Copy out all of the material below, substituting "size" for "dimensions" everywhere it occurs and leaving everything else as is.
-=-=-
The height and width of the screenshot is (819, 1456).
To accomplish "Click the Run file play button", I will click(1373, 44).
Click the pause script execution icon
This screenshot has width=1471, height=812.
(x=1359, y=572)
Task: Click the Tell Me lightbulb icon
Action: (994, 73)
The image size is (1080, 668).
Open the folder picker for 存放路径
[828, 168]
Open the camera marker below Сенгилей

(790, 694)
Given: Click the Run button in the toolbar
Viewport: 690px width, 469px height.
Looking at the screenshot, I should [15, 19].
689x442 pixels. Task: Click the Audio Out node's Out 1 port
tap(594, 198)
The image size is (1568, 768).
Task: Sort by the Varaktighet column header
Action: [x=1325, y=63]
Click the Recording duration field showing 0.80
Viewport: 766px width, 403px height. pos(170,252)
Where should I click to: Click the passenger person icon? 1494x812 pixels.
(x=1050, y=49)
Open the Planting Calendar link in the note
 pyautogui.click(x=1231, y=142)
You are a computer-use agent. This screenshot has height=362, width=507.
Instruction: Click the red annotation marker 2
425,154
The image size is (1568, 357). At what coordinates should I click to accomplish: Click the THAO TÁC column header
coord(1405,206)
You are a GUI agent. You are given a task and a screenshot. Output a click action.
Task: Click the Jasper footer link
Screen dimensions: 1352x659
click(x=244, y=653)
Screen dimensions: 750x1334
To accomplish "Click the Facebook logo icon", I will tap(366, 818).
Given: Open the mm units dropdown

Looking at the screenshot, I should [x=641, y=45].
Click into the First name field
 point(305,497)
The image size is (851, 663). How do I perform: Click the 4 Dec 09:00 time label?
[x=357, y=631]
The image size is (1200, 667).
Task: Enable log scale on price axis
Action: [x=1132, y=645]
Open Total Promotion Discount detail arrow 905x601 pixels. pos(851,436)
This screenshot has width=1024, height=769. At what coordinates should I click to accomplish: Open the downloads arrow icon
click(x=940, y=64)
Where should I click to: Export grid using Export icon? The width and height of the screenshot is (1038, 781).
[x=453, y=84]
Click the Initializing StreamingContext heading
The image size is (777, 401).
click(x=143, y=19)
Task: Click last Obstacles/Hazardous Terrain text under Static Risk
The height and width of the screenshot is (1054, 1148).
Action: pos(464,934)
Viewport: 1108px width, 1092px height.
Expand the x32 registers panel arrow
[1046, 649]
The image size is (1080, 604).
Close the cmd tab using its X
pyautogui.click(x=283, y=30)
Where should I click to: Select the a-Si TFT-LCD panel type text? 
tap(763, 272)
-=-=-
> **Result of the task**:
The height and width of the screenshot is (819, 1456).
To accomplish "Click the Run file play button", I will click(1373, 44).
Click the pause script execution icon
This screenshot has width=1471, height=812.
(x=1359, y=572)
Task: Click the Tell Me lightbulb icon
Action: (994, 73)
The image size is (1080, 668).
Open the folder picker for 存放路径
[828, 168]
Open the camera marker below Сенгилей

(790, 694)
Given: Click the Run button in the toolbar
Viewport: 690px width, 469px height.
Looking at the screenshot, I should [15, 19].
689x442 pixels. Task: Click the Audio Out node's Out 1 port
tap(594, 198)
The image size is (1568, 768).
Task: Sort by the Varaktighet column header
Action: [x=1325, y=63]
Click the Recording duration field showing 0.80
Viewport: 766px width, 403px height. pos(170,252)
Where should I click to: Click the passenger person icon? 1494x812 pixels.
(x=1050, y=49)
Open the Planting Calendar link in the note
 pyautogui.click(x=1231, y=142)
You are a computer-use agent. This screenshot has height=362, width=507.
Instruction: Click the red annotation marker 2
425,154
The image size is (1568, 357). At what coordinates should I click to accomplish: Click the THAO TÁC column header
coord(1405,206)
You are a GUI agent. You are given a task and a screenshot. Output a click action.
Task: Click the Jasper footer link
Screen size: 1352x659
click(x=244, y=653)
Screen size: 750x1334
To accomplish "Click the Facebook logo icon", I will tap(366, 818).
Given: Open the mm units dropdown

Looking at the screenshot, I should [x=641, y=45].
Click into the First name field
 point(305,497)
The image size is (851, 663). How do I perform: Click the 4 Dec 09:00 time label?
[x=357, y=631]
The image size is (1200, 667).
Task: Enable log scale on price axis
Action: [x=1132, y=645]
Open Total Promotion Discount detail arrow 905x601 pixels. pos(851,436)
This screenshot has width=1024, height=769. At what coordinates should I click to accomplish: Open the downloads arrow icon
click(x=940, y=64)
Where should I click to: Export grid using Export icon? The width and height of the screenshot is (1038, 781).
[x=453, y=84]
Click the Initializing StreamingContext heading
The image size is (777, 401).
click(x=143, y=19)
Task: Click last Obstacles/Hazardous Terrain text under Static Risk
The height and width of the screenshot is (1054, 1148).
Action: pos(464,934)
Viewport: 1108px width, 1092px height.
Expand the x32 registers panel arrow
[1046, 649]
The image size is (1080, 604).
Close the cmd tab using its X
pyautogui.click(x=283, y=30)
Where should I click to: Select the a-Si TFT-LCD panel type text? 
tap(763, 272)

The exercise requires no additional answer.